The dismissal of the Canadian government’s case against RJR-MacDonald does not mean that the legal worries of tobacco companies operating in Canada are over. A Florida jury, which has been sitting for just over two years, recently awarded US$144 billion in punitive damages in a class action lawsuit filed against the five big tobacco companies. The case in question is regarded as “historical”, partly due to the amount awarded, but it is also the only successful class action so far to have been brought against the tobacco industry. Although the tobacco companies have indicated their intention to appeal the verdict on grounds that the size of the award would bankrupt the industry (a final settlement of around US$20 billion is expected), it does raise several concerns. Firstly, similar to the asbestosis settlements, there is a fear that rulings applied by the U.S. courts will eventually flow into the Canadian system, and secondly, if the tobacco companies are forced into a difficult financial position, they may be inclined to test their legal claim against insurers.

And, specific to Canada, Blakeney points to a recent Ontario Court of Appeal decision in Spasic versus Imperial Tobacco Ltd. The action was launched by Mirjana Spasic who later died in 1998 from lung cancer, although the claim has been continued by her estate. The lawsuit alleged that “the defendants negligently and deceitfully manufactured defective and dangerous devices — cigarettes — and participated in a conspiracy to deceive the public about their defects and dangers”, and “the defendants intentionally destroyed evidence of the inherent dangers of cigarettes”.

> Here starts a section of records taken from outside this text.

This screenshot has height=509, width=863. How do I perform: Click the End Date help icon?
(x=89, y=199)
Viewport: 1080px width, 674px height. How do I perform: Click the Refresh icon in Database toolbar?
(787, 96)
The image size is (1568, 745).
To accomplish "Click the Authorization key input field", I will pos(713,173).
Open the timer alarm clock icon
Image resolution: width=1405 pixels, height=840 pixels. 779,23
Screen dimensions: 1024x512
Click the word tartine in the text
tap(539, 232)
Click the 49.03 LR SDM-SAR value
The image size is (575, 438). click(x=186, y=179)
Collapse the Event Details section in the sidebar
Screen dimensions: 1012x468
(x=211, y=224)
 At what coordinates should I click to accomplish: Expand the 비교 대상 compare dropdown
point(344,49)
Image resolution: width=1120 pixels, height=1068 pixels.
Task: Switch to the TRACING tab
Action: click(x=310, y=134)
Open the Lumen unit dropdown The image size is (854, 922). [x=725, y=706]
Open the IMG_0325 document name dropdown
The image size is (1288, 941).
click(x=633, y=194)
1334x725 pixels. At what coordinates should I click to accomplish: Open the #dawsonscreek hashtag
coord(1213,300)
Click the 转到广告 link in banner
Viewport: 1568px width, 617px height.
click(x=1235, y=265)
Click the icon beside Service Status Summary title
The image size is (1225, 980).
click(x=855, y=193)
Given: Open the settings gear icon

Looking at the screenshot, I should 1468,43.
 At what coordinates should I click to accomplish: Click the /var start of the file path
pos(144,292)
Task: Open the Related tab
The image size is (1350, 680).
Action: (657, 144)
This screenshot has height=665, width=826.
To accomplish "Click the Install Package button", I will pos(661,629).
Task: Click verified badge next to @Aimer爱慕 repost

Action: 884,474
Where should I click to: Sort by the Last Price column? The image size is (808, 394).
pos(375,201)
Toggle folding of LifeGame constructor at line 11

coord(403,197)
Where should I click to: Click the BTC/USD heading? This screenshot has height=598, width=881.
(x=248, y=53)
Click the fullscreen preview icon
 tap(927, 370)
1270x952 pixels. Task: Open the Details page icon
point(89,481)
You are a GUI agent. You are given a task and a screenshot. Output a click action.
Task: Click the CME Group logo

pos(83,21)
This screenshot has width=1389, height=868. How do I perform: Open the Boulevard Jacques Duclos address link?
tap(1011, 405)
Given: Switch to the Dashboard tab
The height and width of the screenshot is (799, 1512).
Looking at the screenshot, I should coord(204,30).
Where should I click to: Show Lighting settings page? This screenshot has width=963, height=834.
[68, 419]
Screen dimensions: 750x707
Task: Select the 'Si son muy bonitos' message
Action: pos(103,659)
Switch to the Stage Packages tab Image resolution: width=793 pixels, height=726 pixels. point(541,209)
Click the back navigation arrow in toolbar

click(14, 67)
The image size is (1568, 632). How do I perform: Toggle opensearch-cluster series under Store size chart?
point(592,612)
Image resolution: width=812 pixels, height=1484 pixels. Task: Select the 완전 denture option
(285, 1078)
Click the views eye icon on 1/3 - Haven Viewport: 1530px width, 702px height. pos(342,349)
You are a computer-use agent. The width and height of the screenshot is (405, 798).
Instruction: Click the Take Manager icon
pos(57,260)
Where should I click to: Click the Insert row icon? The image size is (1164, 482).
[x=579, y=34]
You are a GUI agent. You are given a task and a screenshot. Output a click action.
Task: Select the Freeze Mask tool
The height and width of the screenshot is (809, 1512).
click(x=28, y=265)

Although the tobacco company was successful in having the allegations struck as they did not disclose “a reasonable cause of action”, the Court of Appeal allowed the plaintiff to plead “spoliation”, specifically that the tobacco companies had withheld and destroyed evidence of the harmful effects of cigarettes.

The decision allowing the claim was based on the Supreme Court of Canada ruling in Hunt versus Carey Canada Inc., where the plaintiff alleged that a manufacturer had withheld or destroyed evidence of the harmful effects of asbestosis. As such, Blakeney comments, “this landmark decision will open new avenues of attack on tobacco companies and provide plaintiff’s counsel with the right to present evidence from internal industry reports and studies to demonstrate what the industry knew about the long-term effects of smoking on their customers’ health”. Clearly, the tobacco wars are far from over.